## PAGE EXTRACT
** Begin **

Chesterton Tribune

 

 

Local 4600 in settlement agreement with Chesterton

Back To Front Page

 

By KEVIN NEVERS

More than a year and a half ago, in February 2019, Chesterton Fire Department Local 4600 of the International Association of Firefighters filed a six-count lawsuit in federal court against the Town of Chesterton, alleging--among other things--that for nine years the town failed to compensate firefighters appropriately for overtime and that it acted with “malice” when it changed its policy on the use of “reduction days.”

Local 4600 has now settled its suit against the town, under an agreement unanimously approved by the Town Council at its meeting Monday night.

Three of the six counts filed against the town concerned reduction days: paid days off to reduce a department’s overtime liability. “Traditionally"--according to the lawsuit--firefighers under CFD policy have been able to use their four annually allotted reduction days “the same as their vacation time or as needed.” That policy was subsequently changed by Fire Chief John Jarka, who began to require firefighters, under the terms of Local 4600’s 2019 contract with the town, to use only one reduction day per quarter and to schedule that day ahead of time. Doing so, Local 4600 alleged in the suit, “greatly inhibit(ed) and restrict(ed) firefighters’ ability to use” those days, as well as constituted “malice, fraud, gross negligence, and/or oppressiveness.”

(Perhaps not surprisingly, when other municipal employees learned last year that firefighters receive four more paid personal-leave days per year than they did, they made their unhappiness known to the Town Council, which in December amended the Personnel Policy Handbook to state that all employees, whatever their department, are now entitled to 48 paid personal-leave hours every year.)

In addition, Local 4600’s suit claimed that from 2011 to Jan. 1, 2019, the town failed to pay firefighters the time and a half to which they were entitled under the Fair Labor Standards Act. That claim, or at least part of that claim, the town conceded at the time, in a statement released to the Chesterton Tribune, in which Associate Town Attorney Chuck Parkinson acknowledged that a payroll error was discovered by the Clerk-Treasurer’s Office “on its own initiative,” that the mistake was “voluntarily corrected,” and that payments were subsequently made to firefighters in excess of the town’s legal obligation.

In any case, the Local 4600 suit sought compensatory damages, an equal amount of liquidated damages, and attorney’s fees.

This is what they’re getting, and what they’re stipulating to, under the settlement agreement approved by the Town Council on Monday:

-- The town will pay a total of $26,271.24 to 15 current and two former members of Local 4600, to settle in perpetuity any violations or alleged violations of the Fair Labor Standards Act. The town’s payment of $26,271.24 is inclusive of any attorney’s fees and costs owed by Local 4600 or its individual members, and will be split among the 17 in varying amounts.

-- The town will rescind reprimands issued to two members of Local 4600.

-- The town will provide four additional vacation days in lieu of, as well as in elimination of, reduction days. Those four additional vacation days will be codified in the Personnel Policy Handbook.

-- An additional sum of $89,878.26 which the town actually overpaid firefighters--in yet another mistake made by the previous Clerk-Treasurer’s Office--and which the firefighters accordingly owe to the town, will be waived.

** End **

## INFORMATION SUPPLIED
** Begin **

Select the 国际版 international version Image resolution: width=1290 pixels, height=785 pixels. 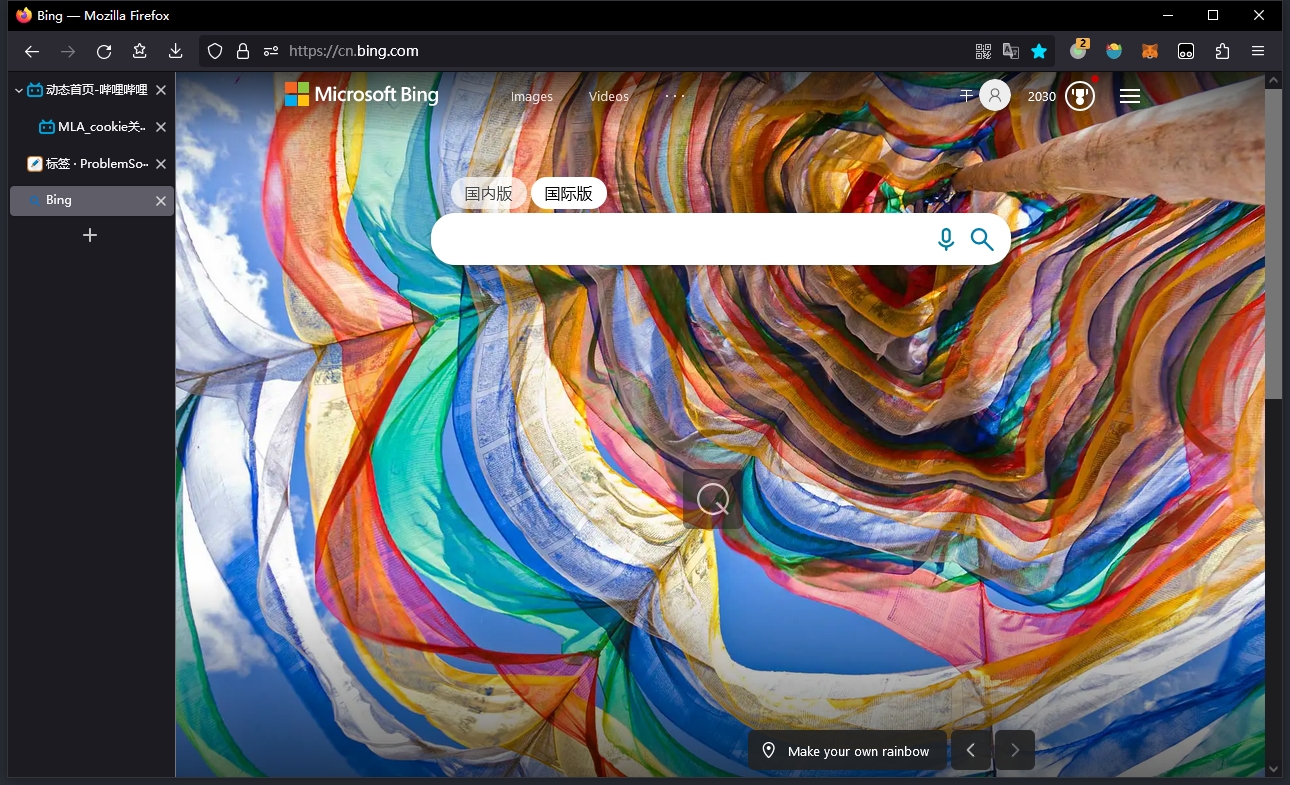(x=568, y=194)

** End **

## TASKS TO CARRY OUT
- 1) Translate this sentence from the article on the Local 4600 settlement into Spanish: "The town will rescind reprimands issued to two members of Local 4600."
- 2) Summarize the article on the Local 4600 settlement in two sentences.
- 3) Rewrite the passage of the article on the Local 4600 settlement that begins at the words "In any case, the" and stops after "Personnel Policy Handbook.", replacing "vacation days" with "paid leave days".
The material was drawn from a separate source.

## EXERCISE SOLUTIONS
- 1) El pueblo anulará las amonestaciones impuestas a dos miembros del Local 4600.

- 2) In February 2019, Chesterton Fire Department Local 4600 sued the Town of Chesterton in federal court, alleging that the town failed to pay firefighters properly for overtime and acted with malice in changing its policy on reduction days. The Town Council unanimously approved a settlement under which the town will pay $26,271.24 to 17 current and former members, rescind two reprimands, replace reduction days with four additional vacation days, and waive $89,878.26 it overpaid firefighters.

- 3)
In any case, the Local 4600 suit sought compensatory damages, an equal amount of liquidated damages, and attorney’s fees.

This is what they’re getting, and what they’re stipulating to, under the settlement agreement approved by the Town Council on Monday:

-- The town will pay a total of $26,271.24 to 15 current and two former members of Local 4600, to settle in perpetuity any violations or alleged violations of the Fair Labor Standards Act. The town’s payment of $26,271.24 is inclusive of any attorney’s fees and costs owed by Local 4600 or its individual members, and will be split among the 17 in varying amounts.

-- The town will rescind reprimands issued to two members of Local 4600.

-- The town will provide four additional paid leave days in lieu of, as well as in elimination of, reduction days. Those four additional paid leave days will be codified in the Personnel Policy Handbook.